What Hurts About a Wrongful Conviction
Robert Johnson isn't alone in being wrongfully punished after being lied about
Pain can lead people to act destructively and self destructively yet it can also result in some people being strongly led to help others who have suffered.
Robert Johnson is one of them. Wrongfully convicted and unjustly punished for nearly 30 years, Johnson was released from prison recently and his comments are notable and attention worthy.
Johnson’s conviction was vacated, in large part to the committed assistance he received from The Exoneration Project.
"I am just thankful that we got in front of a judge that was honorable, that was fair and finally put an end to this nightmare," he said. "This hell on earth."
Many will gloss over the specifics of what Johnson communicated. We assume, falsely, that all judges are ethical and honorable. No profession is immune from corruption. We, as disaffected observers, don’t see and feel the “nightmare” and “hell on earth” that it is to be wrongfully punished on multiple levels.
So we largely or fully ignore or dismiss it.
Johnson was 16 years old when he was arrested. Think about it, if that happened to us or a loved one or a good friend.
Why didn’t he speak up?
"I tried,” Johnson said, repeating what so many other people who end up punished for what they objectively, factually, didn’t do. “I screamed, with nobody listening to me.”
Imagine that depth of pain and lasting, excruciating trauma. You’re telling the truth and people not only don’t want to give you the time the day, not only don’t trust what you’re saying, they rigidly, arrogantly disbelieve you.

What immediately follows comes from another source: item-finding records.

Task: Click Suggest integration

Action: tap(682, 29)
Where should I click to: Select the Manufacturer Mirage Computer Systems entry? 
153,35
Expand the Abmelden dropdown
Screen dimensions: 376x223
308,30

Until someone goes through that experience, they cannot know how it affects the mind and rest of the body emotionally, psychologically and physically. It is undoubtedly a critical injury and PTSD.
We’re taught to ask for help — and that truth and good people —- especially those entrusted to do the right thing, will be there for us. That’s simply not an absolute.
Sometimes, it’s worse, it’s a lie.
Johnson, however, didn’t give in and give up.

"No matter how many 'no's' I got, I got one ‘yes’ and that's when things started changing," he said. He kept trying, regardless of the past failures and odds to the often-corrupt nature of society.
Now freed, Johnson isn’t just thinking about himself. He’s not forgotten others.
"I would really like to start making the world more conscious of, there are a lot of people in prison for things they did not do," Johnson said.
Hogwash, most of society will say, especially if they or people they love or otherwise cared about have been victimized. “They all say they’re innocent.” That’s true, most all of them do. There are liars in prison and outside of prison.
There are violent people who belong in prison and violent, with authority and power, people living well in society.
Yes, there are those who are incarcerated who did do what they’ve been convicted of doing and many of them should not ever be released. Then, there is the highly uncomfortable truth there exists prisoners (and people not incarcerated) who didn’t do what they were convicted of doing.
It’s also true that there are individuals and groups outside of prison who long ago deserved to be incarcerated, yet they are not even on the radar of the legal authorities or the general public.
Megan Richardson, a staff attorney at The Exoneration Project, talked about Johnson.
"I mean, Robert's case is really stunning, because it really starts to make you wonder, how did he ever get convicted?" she said. "The state's entire case against Robert at trial was the incentivized testimony of a young juvenile defendant, and that's frankly it."
Witnesses implicated a different person in murder, a person that is now deceased.
Johnson's family knows what was taken from him and them.
"He missed out on a lifetime of experiences that he can never regain again... he can never get that time back," Johnson's aunt, Cynthia Booker said.
The punishment hurt on a granular level in many ways.
"The air is so much different. In prison, it’s suffocating, oppressive. It's dehumanizing,” Johnson said. “It smells like misery and death. Out here, in the free world, it doesn’t smell that way.”